Collected data entries:
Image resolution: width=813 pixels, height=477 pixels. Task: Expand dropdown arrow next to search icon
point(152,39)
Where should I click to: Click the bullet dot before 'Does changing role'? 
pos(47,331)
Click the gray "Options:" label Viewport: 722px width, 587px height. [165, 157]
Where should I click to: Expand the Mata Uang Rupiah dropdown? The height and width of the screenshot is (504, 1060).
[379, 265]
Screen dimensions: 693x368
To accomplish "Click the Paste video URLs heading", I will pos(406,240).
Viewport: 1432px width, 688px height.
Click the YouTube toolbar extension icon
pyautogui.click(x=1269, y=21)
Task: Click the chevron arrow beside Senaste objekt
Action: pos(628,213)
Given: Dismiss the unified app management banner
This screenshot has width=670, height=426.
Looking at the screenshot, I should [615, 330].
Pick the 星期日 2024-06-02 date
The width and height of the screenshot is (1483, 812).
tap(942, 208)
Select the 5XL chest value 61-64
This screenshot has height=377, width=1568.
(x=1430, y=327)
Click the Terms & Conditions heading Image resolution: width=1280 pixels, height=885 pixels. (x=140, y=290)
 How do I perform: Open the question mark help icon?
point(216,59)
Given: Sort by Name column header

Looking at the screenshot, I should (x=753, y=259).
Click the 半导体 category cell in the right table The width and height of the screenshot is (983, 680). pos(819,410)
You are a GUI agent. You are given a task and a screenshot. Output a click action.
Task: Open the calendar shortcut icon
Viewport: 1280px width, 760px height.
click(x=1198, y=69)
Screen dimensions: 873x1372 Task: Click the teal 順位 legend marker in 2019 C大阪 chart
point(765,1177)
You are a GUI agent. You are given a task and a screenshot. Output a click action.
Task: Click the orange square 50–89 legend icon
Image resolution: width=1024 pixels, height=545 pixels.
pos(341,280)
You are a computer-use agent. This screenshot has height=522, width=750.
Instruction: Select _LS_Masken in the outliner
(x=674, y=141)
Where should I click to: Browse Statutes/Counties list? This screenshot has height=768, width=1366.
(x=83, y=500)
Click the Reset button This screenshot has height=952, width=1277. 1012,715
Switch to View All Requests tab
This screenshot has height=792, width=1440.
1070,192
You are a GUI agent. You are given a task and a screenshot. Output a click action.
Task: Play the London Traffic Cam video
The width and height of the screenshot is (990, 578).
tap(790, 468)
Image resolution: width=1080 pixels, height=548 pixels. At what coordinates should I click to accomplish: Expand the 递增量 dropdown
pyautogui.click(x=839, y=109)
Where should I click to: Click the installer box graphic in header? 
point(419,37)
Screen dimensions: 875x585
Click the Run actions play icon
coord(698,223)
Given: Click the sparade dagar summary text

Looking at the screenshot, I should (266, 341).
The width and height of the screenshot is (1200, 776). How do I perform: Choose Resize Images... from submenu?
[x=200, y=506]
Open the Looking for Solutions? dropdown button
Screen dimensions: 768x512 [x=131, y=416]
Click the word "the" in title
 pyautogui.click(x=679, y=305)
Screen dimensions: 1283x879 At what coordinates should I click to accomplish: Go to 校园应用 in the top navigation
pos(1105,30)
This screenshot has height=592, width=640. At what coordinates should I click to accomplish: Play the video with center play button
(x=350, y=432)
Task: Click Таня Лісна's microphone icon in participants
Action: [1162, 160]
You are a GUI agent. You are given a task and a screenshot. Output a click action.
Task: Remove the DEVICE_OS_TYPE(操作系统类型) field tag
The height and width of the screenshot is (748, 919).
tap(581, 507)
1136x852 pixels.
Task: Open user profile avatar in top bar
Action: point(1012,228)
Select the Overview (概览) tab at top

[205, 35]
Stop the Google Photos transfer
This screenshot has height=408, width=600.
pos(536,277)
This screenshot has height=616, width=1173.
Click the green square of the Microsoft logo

Instructions to follow
Find the lines above that contain the word "square" and collect them.

Exercise answer
Task: Click the orange square 50–89 legend icon
Click the green square of the Microsoft logo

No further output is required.